### Exercise:
Give back exactly the stretch of data below from the line holding "Home (747, 30)" through the line holding "AUD$ (719, 2542)", both ends included, and leave the remaining lines out.

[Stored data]

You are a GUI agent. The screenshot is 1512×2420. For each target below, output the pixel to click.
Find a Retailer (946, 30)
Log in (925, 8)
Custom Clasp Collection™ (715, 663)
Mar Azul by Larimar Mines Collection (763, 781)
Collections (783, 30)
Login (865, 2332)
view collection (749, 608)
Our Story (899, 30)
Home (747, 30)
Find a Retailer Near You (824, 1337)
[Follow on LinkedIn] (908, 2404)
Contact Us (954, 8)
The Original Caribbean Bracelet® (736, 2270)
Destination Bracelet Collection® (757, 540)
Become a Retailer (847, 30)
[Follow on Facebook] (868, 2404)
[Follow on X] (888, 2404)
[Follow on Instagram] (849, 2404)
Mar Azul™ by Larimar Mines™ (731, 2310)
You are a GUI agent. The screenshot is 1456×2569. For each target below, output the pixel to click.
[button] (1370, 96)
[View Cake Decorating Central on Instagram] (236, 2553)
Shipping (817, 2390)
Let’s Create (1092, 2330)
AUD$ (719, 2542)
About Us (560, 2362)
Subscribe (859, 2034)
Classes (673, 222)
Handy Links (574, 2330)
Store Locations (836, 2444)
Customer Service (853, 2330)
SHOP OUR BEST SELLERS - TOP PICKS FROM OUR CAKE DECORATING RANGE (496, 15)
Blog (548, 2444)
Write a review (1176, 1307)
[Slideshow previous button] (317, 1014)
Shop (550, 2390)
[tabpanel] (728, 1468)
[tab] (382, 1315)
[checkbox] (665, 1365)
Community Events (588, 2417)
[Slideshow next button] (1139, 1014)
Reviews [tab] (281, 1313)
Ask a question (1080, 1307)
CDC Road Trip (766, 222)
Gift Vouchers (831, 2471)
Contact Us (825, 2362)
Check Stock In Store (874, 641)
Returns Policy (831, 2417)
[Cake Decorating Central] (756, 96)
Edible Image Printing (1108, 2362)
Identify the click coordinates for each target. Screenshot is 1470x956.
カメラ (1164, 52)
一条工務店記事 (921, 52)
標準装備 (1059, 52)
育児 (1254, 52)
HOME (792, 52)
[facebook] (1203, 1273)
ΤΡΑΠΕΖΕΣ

### Response below:
Home (747, 30)
Find a Retailer Near You (824, 1337)
[Follow on LinkedIn] (908, 2404)
Contact Us (954, 8)
The Original Caribbean Bracelet® (736, 2270)
Destination Bracelet Collection® (757, 540)
Become a Retailer (847, 30)
[Follow on Facebook] (868, 2404)
[Follow on X] (888, 2404)
[Follow on Instagram] (849, 2404)
Mar Azul™ by Larimar Mines™ (731, 2310)
You are a GUI agent. The screenshot is 1456×2569. For each target below, output the pixel to click.
[button] (1370, 96)
[View Cake Decorating Central on Instagram] (236, 2553)
Shipping (817, 2390)
Let’s Create (1092, 2330)
AUD$ (719, 2542)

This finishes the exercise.